Does a dull, slightly blackened piece of a metal artefact lie in a corner of your room? Well, I have seen a lot of houses with such a scenario. When asked they say “it lost its shine and is no longer of aesthetic beauty.” The fact is that it still has its shine. It's only a matter of polishing it nicely before it will turn into its bright gold-yellowish colour and spread its beauty and charm in the room. Yes, we are talking about brass here, a highly underrated metal in present times.

But did you know that brass had a glorious past in India, in fact worldwide, a past wherein it was put into use for making everything from household utensils to guns and canons?

Let us briefly look at how important a role brass played in the development of Indian culture and society.

Brass was a commonly used alloy in India as early as the first century B.C. Brass articles of the first century B.C. or A.D. have been found on the excavation of ancient stupas. General Excavation of stupas at Manikyalaya revealed a copper box enclosing a brass cylindrical box cast and beautifully turned on the lathe. The great tope at Manikyalaya has been identified to be a mausoleum of the Indo-Scythian King Kanishka (first century B.C. or A.D.).

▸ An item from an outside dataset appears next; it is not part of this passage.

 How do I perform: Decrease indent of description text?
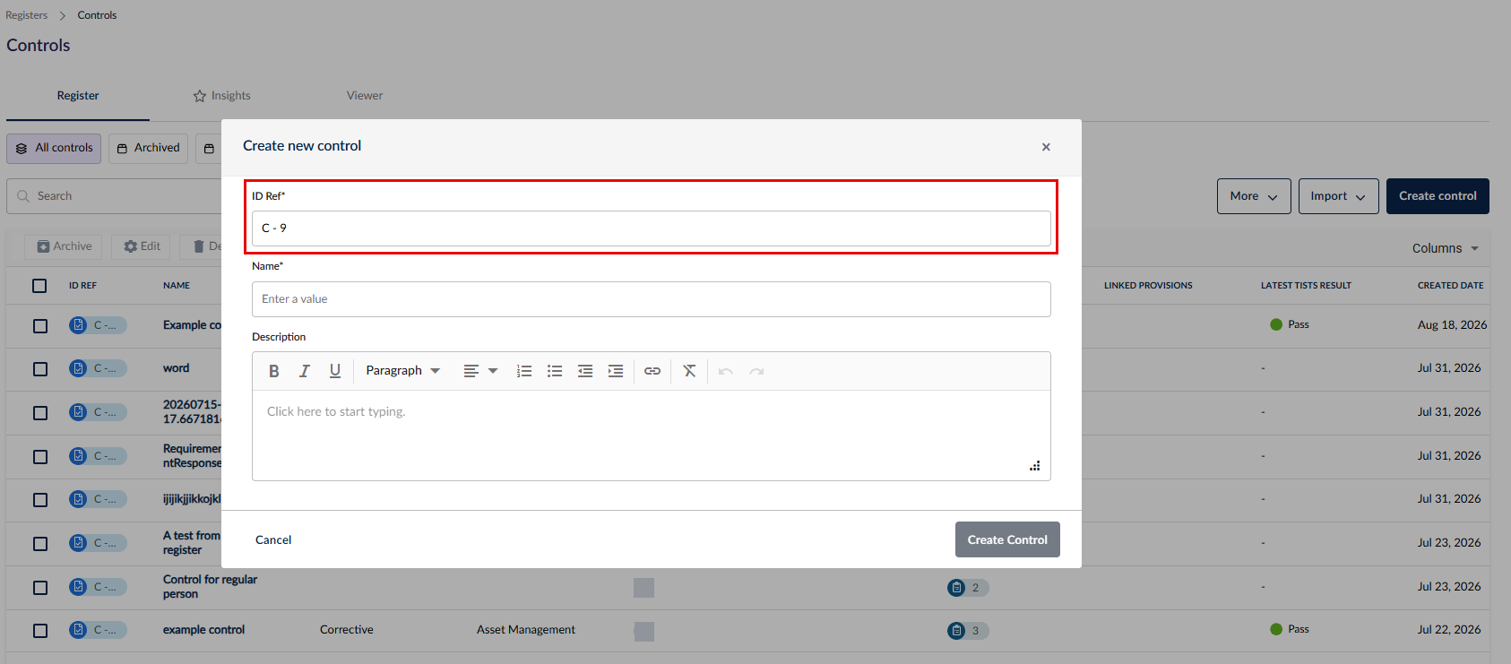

Reliquary casket, cylindrical in shape with a lid; made of copper alloy, corroded
Excavated: Mnaikyala Great Stupa

Retrieved fromhttps://www.britishmuseum.org/collection/object/A_1848-0602-1-a-b

Another inscribed brass urn of the same date as the former has been discovered in a tope about 30 miles west of Kabul in the district of Wardak. This was similar to the ordinary water vessels used in India.

Bronze and brass were also used to make coins in ancient India. Circular punch-marked brass coins of Dhana-deva and Arya-Varma of Ajodhya (circa ist century B.C.) and kings of other dynasties have been found.

From this archaeological and numismatic evidence, it is clear that brass was in common use in ancient India as early as the first century B.C. It was known in India probably a few centuries earlier as it is mentioned in the famous Ayurvedic treatise Charak-Samhita (circa third century B.C.) along with gold, silver, copper and tin.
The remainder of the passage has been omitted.